South Africa stands to lose scarce skilled resources to other African countries as massive foreign direct investment projects in energy, mining, transport, telecommunications and water supply get underway on the African continent.
Tertiary education qualifications: Africa suffers from low numbers of adults with tertiary education qualifications. Across sub-Saharan Africa, only 0.38% of adults have a tertiary education compared with a South African average of 0.60%. Kenya leads the continent with 2%, against a global average of 3.94% of adults with tertiary education.
Attrition in Africa universities compounds the problem. The estimated university dropout rate across Africa is estimated at 50%, against 60% for SA, 46% for the US and 16% for the UK. "In SA, the pass rate of engineering students is 12.5%, compared to the international average of 25%. If we can increase the graduation rate, we can increase the supply of skills.
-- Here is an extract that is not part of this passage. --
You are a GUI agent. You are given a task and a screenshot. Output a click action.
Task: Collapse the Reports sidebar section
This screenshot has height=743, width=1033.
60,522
Female graduates: A recent global survey on women in emerging markets reveals that female enrolment in universities and graduate schools has increased dramatically. Accordingly, no data is available across the African continent, but female graduates have quadrupled in SA over the past five years, albeit off a low base. Women make up 65% of college graduates in the UAE, 60% in Brazil, and 47% in China – representing an outstanding way of expanding the talent pool.
Strategies for building the talent pipeline
Sustainable development demands that Africa develop its own skills base. Burmeister believes there is no quick fix solution to meeting the challenge of talent shortages and building a leadership pipeline. Instead, multiple, innovative strategies are required to buy, borrow and build the skills needed in core sectors.
People from different backgrounds, engaged in debating these issues can lead to groundbreaking solutions. Capturing new and expanding markets requires diversity among the leadership team. In any skills short market, effectively employing all available educated and skilled resources is an obvious choice to make. The business case for diversity is clear, whether gender-based or cultural.
Forward-thinking companies are systematically bridging the generation gap by creating work experiences that build leadership qualities and test resilience. Their models are custom-designed for the next generation, from building flexible career paths to creating compensation that match their values and work preferences.
Approaches to filling the talent pipeline include increasing bursary spend in core scarce skills areas of the business, increasing graduate hiring and training programmes, using objective assessment tools to assess potential of existing and prospective employees, using secondments for mentoring programmes, using contractors for short-term projects and implementing smart strategies like cross-functional project teams and offshore assignments for exposure and accelerated training.These strategies can assist in generating the skills base required by business in South Africa and Africa if it are to meet the challenges of a sustainable, expanding economy.